Professor of Applied and Computational Mathematics and Control and Dynamical Systems,
Computing + Mathematical Sciences
California Institute of Technology, USA
Computing + Mathematical Sciences
California Institute of Technology, USA
“On the Brittleness of Bayesian Inference: An Update”
This is an update on the results discussed in http://arxiv.org/abs/1308.6306 (“On the Brittleness of Bayesian Inference”) and a high level presentation of the more recent paper “Qualitative Robustness in Bayesian Inference” available at http://arxiv.org/abs/1411.3984.
In http://arxiv.org/abs/1304.6772 we looked at the robustness of Bayesian Inference in the classical framework of Bayesian Sensitivity Analysis. In that (classical) framework, the data is fixed, and one computes optimal bounds on (i.e. the sensitivity of) posterior values with respect to variations of the prior in a given class of priors. Now it is already well established that when the class of priors is finite-dimensional then one obtains robustness. What we observe is that, under general conditions, when the class of priors is finite codimensional, then the optimal bounds on posterior are as large as possible, no matter the number of data points.
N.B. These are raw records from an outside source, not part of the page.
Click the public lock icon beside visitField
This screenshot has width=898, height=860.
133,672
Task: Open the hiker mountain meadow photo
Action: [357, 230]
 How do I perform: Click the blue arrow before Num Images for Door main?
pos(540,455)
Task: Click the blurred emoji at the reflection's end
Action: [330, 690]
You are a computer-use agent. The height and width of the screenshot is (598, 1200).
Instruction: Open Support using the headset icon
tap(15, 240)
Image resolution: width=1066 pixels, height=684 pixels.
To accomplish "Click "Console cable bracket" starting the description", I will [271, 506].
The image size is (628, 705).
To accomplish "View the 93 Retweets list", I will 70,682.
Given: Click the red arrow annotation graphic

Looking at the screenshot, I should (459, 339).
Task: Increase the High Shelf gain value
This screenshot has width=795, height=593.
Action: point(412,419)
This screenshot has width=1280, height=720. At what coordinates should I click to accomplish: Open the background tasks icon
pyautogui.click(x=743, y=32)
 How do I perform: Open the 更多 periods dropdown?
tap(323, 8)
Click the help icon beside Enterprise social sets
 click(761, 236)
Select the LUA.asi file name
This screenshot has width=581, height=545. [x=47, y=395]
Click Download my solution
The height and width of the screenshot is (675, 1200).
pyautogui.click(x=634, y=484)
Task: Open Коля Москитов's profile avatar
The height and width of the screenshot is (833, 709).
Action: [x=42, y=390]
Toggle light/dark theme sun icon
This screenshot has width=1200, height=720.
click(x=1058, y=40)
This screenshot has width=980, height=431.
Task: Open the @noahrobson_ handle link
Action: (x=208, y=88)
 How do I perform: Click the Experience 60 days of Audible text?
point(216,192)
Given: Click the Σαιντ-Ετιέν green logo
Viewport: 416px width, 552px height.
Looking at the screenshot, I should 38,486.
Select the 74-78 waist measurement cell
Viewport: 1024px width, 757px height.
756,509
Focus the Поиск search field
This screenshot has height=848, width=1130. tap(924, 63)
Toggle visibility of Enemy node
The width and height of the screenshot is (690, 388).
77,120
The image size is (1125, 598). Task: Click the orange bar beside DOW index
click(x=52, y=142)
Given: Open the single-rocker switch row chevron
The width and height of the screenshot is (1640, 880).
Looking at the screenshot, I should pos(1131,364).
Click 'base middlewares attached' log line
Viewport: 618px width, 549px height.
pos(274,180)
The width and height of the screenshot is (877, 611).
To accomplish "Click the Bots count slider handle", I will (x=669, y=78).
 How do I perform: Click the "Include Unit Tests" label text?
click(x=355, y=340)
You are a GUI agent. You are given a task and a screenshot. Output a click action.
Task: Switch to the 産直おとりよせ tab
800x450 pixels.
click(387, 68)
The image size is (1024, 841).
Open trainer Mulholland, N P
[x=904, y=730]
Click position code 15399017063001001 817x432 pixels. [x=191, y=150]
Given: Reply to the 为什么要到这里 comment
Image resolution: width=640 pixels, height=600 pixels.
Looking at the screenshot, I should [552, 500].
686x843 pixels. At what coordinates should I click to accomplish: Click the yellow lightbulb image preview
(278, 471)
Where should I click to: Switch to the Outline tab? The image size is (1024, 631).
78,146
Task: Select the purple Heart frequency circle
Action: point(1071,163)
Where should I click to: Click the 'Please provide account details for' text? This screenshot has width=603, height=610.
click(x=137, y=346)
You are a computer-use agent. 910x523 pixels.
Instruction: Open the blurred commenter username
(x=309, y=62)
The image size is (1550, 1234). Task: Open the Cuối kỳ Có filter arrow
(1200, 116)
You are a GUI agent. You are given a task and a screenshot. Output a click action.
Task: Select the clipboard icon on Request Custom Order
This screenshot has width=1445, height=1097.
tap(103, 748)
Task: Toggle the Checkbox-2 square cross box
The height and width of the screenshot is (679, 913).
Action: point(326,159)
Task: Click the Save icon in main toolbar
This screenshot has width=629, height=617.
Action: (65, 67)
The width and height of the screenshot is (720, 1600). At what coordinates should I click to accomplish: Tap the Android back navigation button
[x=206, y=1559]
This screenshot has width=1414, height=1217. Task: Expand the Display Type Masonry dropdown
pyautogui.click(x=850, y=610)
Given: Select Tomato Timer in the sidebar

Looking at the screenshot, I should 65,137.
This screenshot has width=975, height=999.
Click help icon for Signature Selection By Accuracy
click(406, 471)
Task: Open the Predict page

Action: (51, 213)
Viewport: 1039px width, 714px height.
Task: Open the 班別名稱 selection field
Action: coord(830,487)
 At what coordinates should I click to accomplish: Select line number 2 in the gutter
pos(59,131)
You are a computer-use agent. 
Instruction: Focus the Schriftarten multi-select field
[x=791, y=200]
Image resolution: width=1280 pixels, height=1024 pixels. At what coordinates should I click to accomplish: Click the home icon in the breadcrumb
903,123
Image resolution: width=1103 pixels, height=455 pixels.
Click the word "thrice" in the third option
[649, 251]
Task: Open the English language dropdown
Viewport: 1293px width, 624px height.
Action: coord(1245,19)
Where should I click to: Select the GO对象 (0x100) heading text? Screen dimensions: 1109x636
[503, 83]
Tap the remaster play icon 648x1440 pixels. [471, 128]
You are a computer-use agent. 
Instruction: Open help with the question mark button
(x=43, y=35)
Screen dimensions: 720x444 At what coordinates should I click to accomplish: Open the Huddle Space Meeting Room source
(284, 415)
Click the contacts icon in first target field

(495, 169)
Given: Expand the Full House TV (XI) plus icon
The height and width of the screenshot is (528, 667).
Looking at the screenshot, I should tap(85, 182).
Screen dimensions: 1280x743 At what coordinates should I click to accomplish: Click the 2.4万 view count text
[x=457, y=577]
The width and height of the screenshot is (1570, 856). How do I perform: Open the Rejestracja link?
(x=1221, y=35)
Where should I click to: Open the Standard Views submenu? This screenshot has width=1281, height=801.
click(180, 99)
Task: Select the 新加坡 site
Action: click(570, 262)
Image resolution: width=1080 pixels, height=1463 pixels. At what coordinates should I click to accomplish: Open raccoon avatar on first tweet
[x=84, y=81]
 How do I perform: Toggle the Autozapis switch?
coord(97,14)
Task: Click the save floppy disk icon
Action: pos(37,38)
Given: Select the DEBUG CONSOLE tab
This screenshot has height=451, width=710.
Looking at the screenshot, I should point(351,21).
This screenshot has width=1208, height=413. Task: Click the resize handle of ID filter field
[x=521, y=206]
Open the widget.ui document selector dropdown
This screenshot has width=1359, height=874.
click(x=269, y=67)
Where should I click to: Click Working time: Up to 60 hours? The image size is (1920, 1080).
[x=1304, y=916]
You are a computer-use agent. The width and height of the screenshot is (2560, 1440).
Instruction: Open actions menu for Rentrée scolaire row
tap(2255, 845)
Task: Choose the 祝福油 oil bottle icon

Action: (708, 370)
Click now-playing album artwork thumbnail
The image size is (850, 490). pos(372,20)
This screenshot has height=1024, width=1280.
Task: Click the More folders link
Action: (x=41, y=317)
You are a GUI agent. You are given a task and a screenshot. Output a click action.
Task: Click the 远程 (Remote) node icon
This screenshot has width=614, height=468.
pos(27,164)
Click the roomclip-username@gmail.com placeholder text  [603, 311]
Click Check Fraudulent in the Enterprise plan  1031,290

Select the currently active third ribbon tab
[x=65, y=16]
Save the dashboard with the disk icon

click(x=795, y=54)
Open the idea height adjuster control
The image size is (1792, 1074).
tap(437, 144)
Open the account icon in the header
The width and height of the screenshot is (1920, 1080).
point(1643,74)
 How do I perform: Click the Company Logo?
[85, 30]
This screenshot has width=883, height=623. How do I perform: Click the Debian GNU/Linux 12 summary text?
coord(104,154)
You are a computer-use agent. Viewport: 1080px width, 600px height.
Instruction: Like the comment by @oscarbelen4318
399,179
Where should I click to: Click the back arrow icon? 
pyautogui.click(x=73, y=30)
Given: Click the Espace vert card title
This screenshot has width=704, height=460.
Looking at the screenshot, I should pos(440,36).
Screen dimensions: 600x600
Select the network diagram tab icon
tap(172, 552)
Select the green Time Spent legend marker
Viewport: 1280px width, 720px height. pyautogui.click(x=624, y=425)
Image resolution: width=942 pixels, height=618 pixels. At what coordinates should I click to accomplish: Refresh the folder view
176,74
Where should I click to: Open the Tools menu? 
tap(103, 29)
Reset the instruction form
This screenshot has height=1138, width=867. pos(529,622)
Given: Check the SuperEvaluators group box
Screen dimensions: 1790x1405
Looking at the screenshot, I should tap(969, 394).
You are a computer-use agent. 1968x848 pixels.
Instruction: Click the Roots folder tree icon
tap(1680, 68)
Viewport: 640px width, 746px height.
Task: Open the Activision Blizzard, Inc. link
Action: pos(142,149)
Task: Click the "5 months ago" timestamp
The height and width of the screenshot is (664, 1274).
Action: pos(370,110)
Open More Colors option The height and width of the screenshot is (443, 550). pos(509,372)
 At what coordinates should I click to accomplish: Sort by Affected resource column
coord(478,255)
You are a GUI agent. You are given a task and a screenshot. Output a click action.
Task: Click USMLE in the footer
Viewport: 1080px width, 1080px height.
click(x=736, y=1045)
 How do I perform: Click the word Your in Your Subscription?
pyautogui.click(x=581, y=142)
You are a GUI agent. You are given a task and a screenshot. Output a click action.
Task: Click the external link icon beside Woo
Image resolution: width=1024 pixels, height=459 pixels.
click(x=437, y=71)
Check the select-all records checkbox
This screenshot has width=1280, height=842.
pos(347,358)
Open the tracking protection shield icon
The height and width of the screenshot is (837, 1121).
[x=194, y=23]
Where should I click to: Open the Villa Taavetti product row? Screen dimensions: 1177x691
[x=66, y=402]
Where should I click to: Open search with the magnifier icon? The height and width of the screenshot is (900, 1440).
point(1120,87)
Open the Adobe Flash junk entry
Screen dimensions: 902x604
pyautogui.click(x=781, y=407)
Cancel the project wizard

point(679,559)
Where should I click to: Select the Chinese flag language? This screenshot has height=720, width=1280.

Our motivation for specifying a finite co-dimensional class of priors is to look at what classical Bayesian sensitivity analysis would conclude under finite information and the best way to understand this notion of “brittleness under finite information” is through the simple example already given in https://errorstatistics.com/2013/09/14/when-bayesian-inference-shatters-owhadi-scovel-and-sullivan-guest-post/ and recalled in Example 1. The mechanism causing this “brittleness” has its origin in the fact that, in classical Bayesian Sensitivity Analysis, optimal bounds on posterior values are computed after the observation of the specific value of the data, and that the probability of observing the data under some feasible prior may be arbitrarily small (see Example 2 for an illustration of this phenomenon). This data dependence of worst priors is inherent to this classical framework and the resulting brittleness under finite-information can be seen as an extreme occurrence of the dilation phenomenon (the fact that optimal bounds on prior values may become less precise after conditioning) observed in classical robust Bayesian inference .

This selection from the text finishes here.